A friend recently asked me how I decide who to work with. It's a deceptively simple question. After thinking about it, I realized that identifying smart people is genuinely a skill, and one that matters more than I initially thought.
The Obvious Signals
There are surface-level indicators that everyone points to. Good schools. Recognizable company names on a resume. These aren't wrong exactly, they're just incomplete. They tell you someone cleared certain bars, but they don't reveal much about how they think or whether they'll actually move things forward.
I've met plenty of people with impressive credentials who couldn't execute. I've also met people without the traditional markers who were exceptional. The correlation exists, but it's weaker than most people assume.
Agency Matters More
What I've learned is that intelligence without agency is just potential energy. The people I want to work with aren't just smart, they're smart with agency. They see a problem and solve it without waiting for permission. They make decisions with incomplete information. They take ownership of outcomes.
Agency is honestly more important than raw intelligence. A smart person who waits for direction is less valuable than someone slightly less capable who figures it out on their own. The former needs structure. The latter creates it. When you're building something, you want people who can operate independently and still move in the same direction.
The Imposter Syndrome Tax
Working with truly smart people is uncomfortable at first. You definitely feel the imposter syndrome. Everyone around you seems to understand things faster, articulate ideas more clearly, have context you lack. It's disorienting.
But that discomfort is the point. I genuinely believe everyone needs to experience that at least once in their life. Being the least capable person in the room forces you to level up. You start noticing patterns in how they think. You absorb their frameworks. Your baseline for what's possible shifts upward.
The imposter syndrome fades, but the growth compounds. A few months working with people who are better than you will accelerate your trajectory more than years of being the smartest person on the team.
In-Person Matters
I truly believe that a smart group of people will work much better together in person. Remote work has its place, but there's something about sitting in the same room that changes the dynamics. Face-to-face conversation forces you to get back to the other person immediatly. You catch the subtle signals that get lost over Slack. You build trust faster.
I've noticed a lot of teams getting back to in-person work, and I see the benefit immediately. Something about seeing each other face to face makes you want to work way more. There's a social pressure, sure, but also a shared energy that's impossible to replicate through a screen. When everyone is focused in the same physical space, the work compounds in ways that feel almost multiplicative.
The Interview Problem
The hardest part is that it's very difficult to assess intelligence in an interview format. You get an hour, maybe two, to evaluate something that normally reveals itself over months. People can rehearse answers. They can signal competence without demonstrating it. The format optimizes for performance, not truth.

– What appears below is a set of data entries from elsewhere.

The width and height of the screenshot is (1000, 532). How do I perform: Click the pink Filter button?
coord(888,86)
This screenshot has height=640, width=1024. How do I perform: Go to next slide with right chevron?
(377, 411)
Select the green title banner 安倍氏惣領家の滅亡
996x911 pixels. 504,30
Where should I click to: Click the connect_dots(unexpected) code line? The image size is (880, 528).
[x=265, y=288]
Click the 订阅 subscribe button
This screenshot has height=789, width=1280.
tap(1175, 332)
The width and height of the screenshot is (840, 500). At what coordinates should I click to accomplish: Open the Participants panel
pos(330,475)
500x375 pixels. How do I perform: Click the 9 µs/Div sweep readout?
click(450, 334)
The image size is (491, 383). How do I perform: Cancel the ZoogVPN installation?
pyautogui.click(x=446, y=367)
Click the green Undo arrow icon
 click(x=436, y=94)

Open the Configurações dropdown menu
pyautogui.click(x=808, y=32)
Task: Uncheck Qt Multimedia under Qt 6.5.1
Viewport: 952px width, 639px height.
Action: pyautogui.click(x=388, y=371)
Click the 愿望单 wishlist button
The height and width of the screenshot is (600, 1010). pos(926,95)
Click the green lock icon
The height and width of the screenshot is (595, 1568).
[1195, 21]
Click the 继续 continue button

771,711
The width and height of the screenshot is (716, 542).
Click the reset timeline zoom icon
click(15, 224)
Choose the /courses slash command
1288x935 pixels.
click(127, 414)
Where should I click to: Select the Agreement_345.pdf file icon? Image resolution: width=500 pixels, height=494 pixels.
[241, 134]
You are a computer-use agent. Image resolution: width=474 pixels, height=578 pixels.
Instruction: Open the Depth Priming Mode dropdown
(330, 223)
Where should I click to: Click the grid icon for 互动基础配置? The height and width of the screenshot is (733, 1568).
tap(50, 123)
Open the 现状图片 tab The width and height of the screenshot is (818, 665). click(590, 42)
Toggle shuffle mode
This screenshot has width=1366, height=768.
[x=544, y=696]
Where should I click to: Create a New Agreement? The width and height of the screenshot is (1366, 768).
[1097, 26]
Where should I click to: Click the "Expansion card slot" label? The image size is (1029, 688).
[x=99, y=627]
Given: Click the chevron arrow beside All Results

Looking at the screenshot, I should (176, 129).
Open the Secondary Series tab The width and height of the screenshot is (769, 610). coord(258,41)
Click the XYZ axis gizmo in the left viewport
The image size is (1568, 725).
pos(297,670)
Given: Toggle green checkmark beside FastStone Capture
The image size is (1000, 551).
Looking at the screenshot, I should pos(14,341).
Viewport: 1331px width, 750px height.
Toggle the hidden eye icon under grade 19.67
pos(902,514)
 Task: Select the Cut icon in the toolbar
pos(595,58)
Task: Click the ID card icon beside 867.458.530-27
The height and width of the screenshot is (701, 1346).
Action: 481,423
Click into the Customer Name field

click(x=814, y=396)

This problem might be even more exaggerated in the world of AI. When tools can generate technically correct answers, the signal-to-noise ratio gets worse. The people who are best at prompting an AI to produce interview answers aren't necessarily the ones who will solve hard problems independently.
I don't have a clean solution here. The best proxy I've found is to look at what people have built, not what they say they can build. Past behavior predicts future behavior. If someone has consistently shipped things, solved ambiguous problems, and demonstrated agency, that's worth more than any interview performance.
Trust Your Observations
Ultimately, identifying smart people comes down to paying attention. Watch how they approach problems. Notice whether they ask good questions or just give answers. See if they take ownership or deflect responsibility. These patterns emerge quickly if you're looking for them.
At the end of the day the goal should be to find people who make you better, who push the team forward, and who you genuinely want to work with. That combination is rare, but when you find it, everything else becomes easier.